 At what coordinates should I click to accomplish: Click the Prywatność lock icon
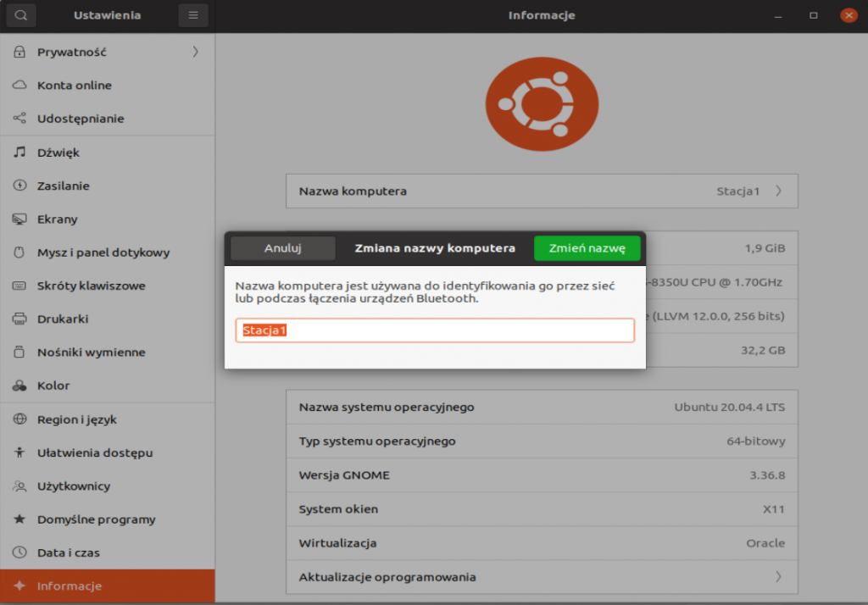coord(19,52)
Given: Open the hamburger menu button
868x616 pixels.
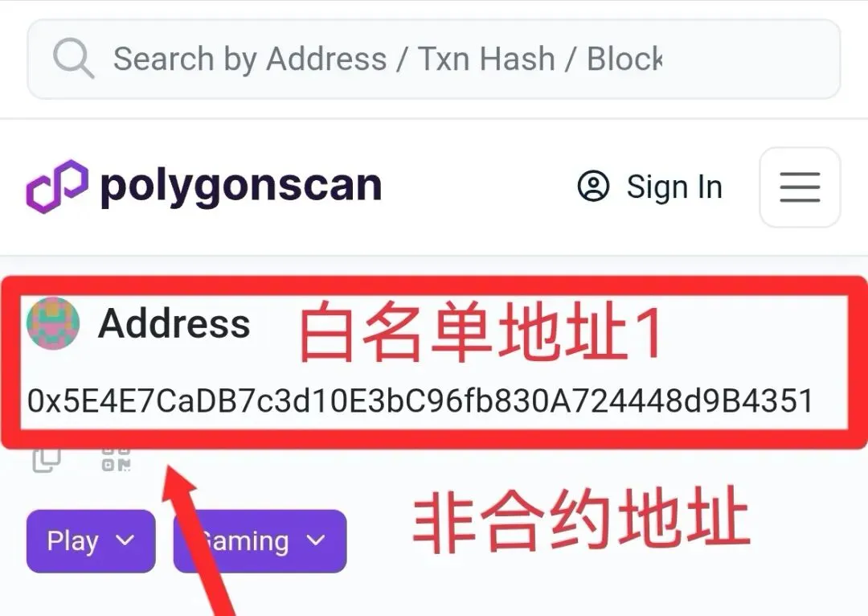Looking at the screenshot, I should (x=800, y=187).
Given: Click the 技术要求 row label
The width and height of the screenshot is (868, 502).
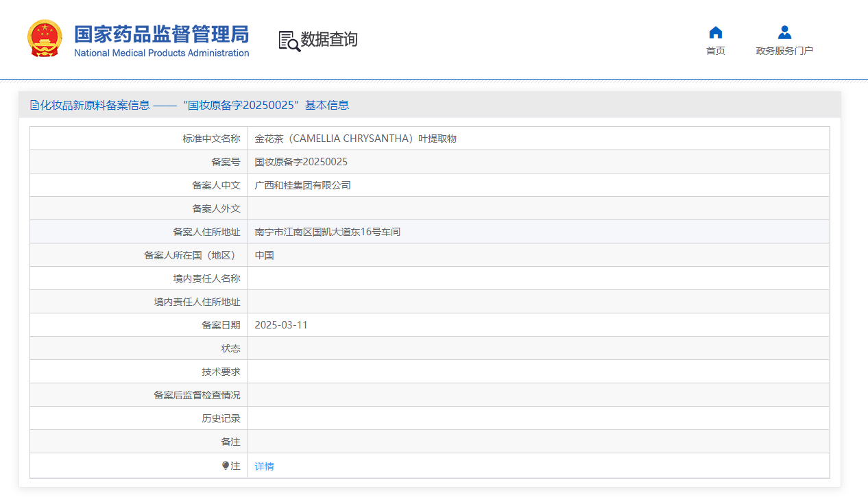Looking at the screenshot, I should tap(221, 372).
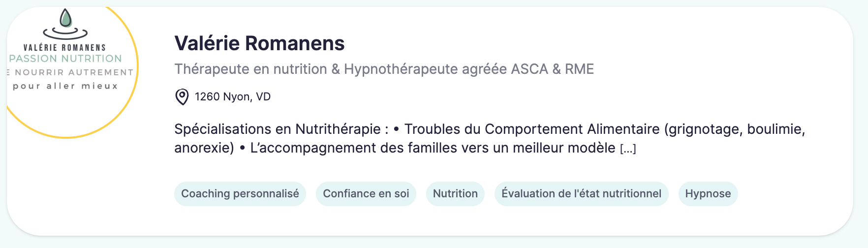
Task: Click PASSION NUTRITION text in the logo
Action: [65, 59]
☆ ☆ ☆
Problem to solve:
All lines carrying the word "Given" must be copied from the data above.

Answer to this problem:
Given: Open the hamburger menu button
Given: Click the 技术要求 row label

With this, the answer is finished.